First, I removed any non-alumni from the dataset. Line # 5.

Then, I selected a few variables of importance. Lines # 6-18.

Then I created buckets using the Total Giving variable. Lines # 6-18.

Same with the Age variable. Lines # 25-30.

I added a few fake variables and randomly generated their values. Lines # 31-37.

Finally, I replaced the missing values from a numeric variable with the median of that variable and for a character variable, I used Mode value of that variable. Lines # 38-39.

I also replaced the underscores in the variable names with spaces. Line # 41

Map Functions

Before we generate statistical results, let’s take a detour to understand the map functions from the package purr.

The map function is similar to the apply family of functions in that you can apply any function to a list and do something with the results. In our case, we want to apply statistical tests to each variable in our dataset.

Let’s take a simple example. We have two variables in our data frame x and y. We want to find the mean of each of those variables. Of course, this can be done running summary(), but we want to see how we can this function for complex use cases.

library(dplyr) library(purrr) data.frame(x = 1:10, y = 11:20) %>% summary()

Here’s using the map function. The tilde sign here represents the data that’s before the map command.

And .x represents each column from the previous data set.

data.frame(x = 1:10, y = 11:20) %>% map(~ mean(.x)) %>% str()

When we execute this, we can a list of two items, one for each variable as seen by the str function.

Instead of getting a list, we can return a dataframe using map_dfr function.

data.frame(x = 1:10, y = 11:20) %>% map(~ mean(.x)) %>% map_dfr(~ broom::tidy(.), .id = 'source')

Or, we can use a shortcut function map_dbl to return a vector with the mean values.

data.frame(x = 1:10, y = 11:20) %>% map_dbl(~ mean(.x))

Let’s run a linear regression model on variables from a dataset.

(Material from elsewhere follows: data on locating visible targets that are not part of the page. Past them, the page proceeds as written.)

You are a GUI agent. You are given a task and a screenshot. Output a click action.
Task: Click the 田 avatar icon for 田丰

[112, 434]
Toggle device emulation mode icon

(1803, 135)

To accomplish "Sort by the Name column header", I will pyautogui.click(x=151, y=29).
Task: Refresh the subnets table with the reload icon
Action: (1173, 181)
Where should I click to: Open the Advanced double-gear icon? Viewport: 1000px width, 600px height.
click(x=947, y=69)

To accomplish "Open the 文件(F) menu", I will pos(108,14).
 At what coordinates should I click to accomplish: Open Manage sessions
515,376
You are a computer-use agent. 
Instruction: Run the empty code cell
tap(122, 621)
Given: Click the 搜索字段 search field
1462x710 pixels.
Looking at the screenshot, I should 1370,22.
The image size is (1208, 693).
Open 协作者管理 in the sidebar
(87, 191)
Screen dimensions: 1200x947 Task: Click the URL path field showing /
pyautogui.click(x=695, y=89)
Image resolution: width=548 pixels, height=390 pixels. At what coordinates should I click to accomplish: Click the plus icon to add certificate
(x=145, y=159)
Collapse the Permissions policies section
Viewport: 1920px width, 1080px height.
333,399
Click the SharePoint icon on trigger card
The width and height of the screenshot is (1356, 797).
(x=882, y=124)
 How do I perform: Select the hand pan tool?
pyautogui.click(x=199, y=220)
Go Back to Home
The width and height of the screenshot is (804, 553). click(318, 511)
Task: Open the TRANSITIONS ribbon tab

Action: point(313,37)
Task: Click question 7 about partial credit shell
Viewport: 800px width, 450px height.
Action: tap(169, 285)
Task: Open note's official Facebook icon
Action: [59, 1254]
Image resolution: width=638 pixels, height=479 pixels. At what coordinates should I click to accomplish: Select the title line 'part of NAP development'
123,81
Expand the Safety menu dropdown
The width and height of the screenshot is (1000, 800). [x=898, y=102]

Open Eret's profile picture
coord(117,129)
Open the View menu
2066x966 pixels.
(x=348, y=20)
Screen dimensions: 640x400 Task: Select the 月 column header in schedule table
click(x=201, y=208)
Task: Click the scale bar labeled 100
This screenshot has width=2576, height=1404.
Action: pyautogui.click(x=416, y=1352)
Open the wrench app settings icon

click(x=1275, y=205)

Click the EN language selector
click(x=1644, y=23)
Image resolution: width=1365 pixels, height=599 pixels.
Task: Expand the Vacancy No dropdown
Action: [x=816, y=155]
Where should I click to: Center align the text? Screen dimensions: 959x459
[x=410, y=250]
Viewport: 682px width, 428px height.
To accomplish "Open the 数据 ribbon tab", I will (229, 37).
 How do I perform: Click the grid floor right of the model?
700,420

First, let’s create a test data frame with our dependent variable, z, takes some function form of x and y.

test_df <- data.frame(x = 1:10, y = 11:20) %>% mutate(z = (x+y)^2)

To do so, we exclude z from the data set that’s fed to the map function, but provide the original dataset to the data argument of the map function.

select(test_df, -z) %>% map( ~ lm(z ~ .x, data = test_df))

We get a list with two models for x and y each.

Let’s extract the summary for each of the models.

select(test_df, -z) %>% map( ~ lm(z ~ .x, data = test_df)) %>% map(summary)

Now, let’s extract the R-square statistic from each model.

select(test_df, -z) %>% map( ~ lm(z ~ .x, data = test_df)) %>% map(summary) %>% map_dbl("r.squared")

If we want to get all the summary statistics, we can use the tidy function from the broom package and return these as a dataframe.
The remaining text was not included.